Problems to work on:
1. According to the phishing article, why do a third of the deployment kits include a mechanism for blocking unwanted visitors? Answer in one to three sentences.
2. Continue the phishing article from the point where it stops.

Text passage:
▼

Behind the Scenes: How Attackers Extend the Lifespan of Phishing Campaigns


In a previous Imperva Hacker Intelligence Initiative (HII) report we delved into some of the financial aspects of phishing and credential theft. Obviously, one of the important factors in the cost of a campaign is the lifespan of a phishing site. With so many prying eyes of security vendors and researchers, phishing campaign operators are trying to find ways to extend the life expectancy of their pages and servers.

We recently analyzed more than 60 deployment kits retrieved from phishing sites around the world. These deployment kits, usually in the form of a compressed archive file, contain the files required for setting up and configuring a phishing site. One of the common features we found in the kits (in 33% of them to be accurate) is a mechanism for blocking unwanted visitors, thus creating the façade that the site is already down, and therefore extending its life expectancy and increasing the owner’s ROI.

Read on for a deeper look at these phishing campaign techniques.

Blocking Mechanisms Used by Attackers

The kits contained the expected HTML, javascript and image files for hosting the phishing pages, and the PHP file for sending the stolen data to the attacker. However, a third of the kits contained a mechanism for denying access to the site.

Digging into the kits’ code revealed two common methods for avoiding detection by security companies: .htaccess file (on Apache sites) and dedicated PHP modules (embedded in the phishing pages through “include” directive or explicitly into the code). We take a look at each one.

Block via .htaccess

Attackers have been using the .htaccess file for a while now. They use this file to hide malware, to redirect search engines to their own sites, and for many other purposes. In this case the .htaccess file is being used by attackers in order to deny access from a particular IP address, or IP address ranges that belong to bots, security companies, anti-phishing engines or even to a specific ISP.

▲

Data lines:
▼

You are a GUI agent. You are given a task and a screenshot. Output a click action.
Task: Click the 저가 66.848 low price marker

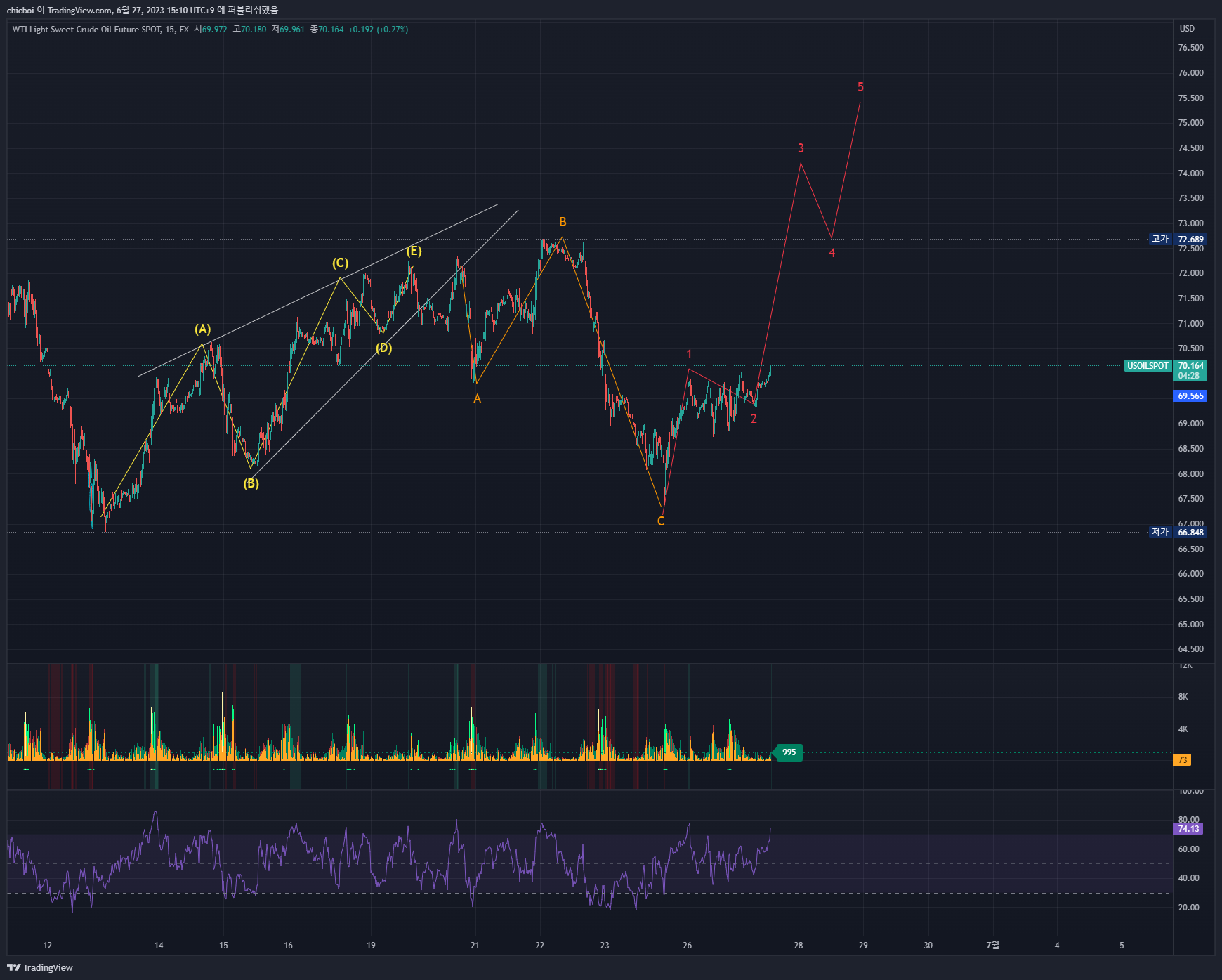point(1178,533)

▲

Task responses:
1. Blocking unwanted visitors makes the site look as if it is already down. That extends the phishing site's life expectancy, which increases the owner's ROI.

2.
The following figures show parts of .htaccess files we found in the deployment kits:

Blocking by IP addresses_figure 1

Figure 1: .htaccess file – blocking by IP addresses and by domain names

We also observed .htaccess files constructed to perform a conditional redirect based on the HTTP referer, remote IP address, and HTTP user agent. The following .htaccess file is an example for using user-agent and referer to cause the server to return a 403 Forbidden status code to the client instead of the phishing page:

Return 403 Forbidden status_figure 2

Figure 2: .htaccess file – return 403 Forbidden status code to blacklisted entities

Essentially the owner of the phishing site is looking to identify tools that may expose the campaign or taint the data. Tool signatures are often found in the user-agent and referer headers. We observed several .htaccess files where the owner of the phishing site set conditions based on user-agent and referer headers to deny access to spam bots, crawlers, research spiders and phishing (or malware) scanners.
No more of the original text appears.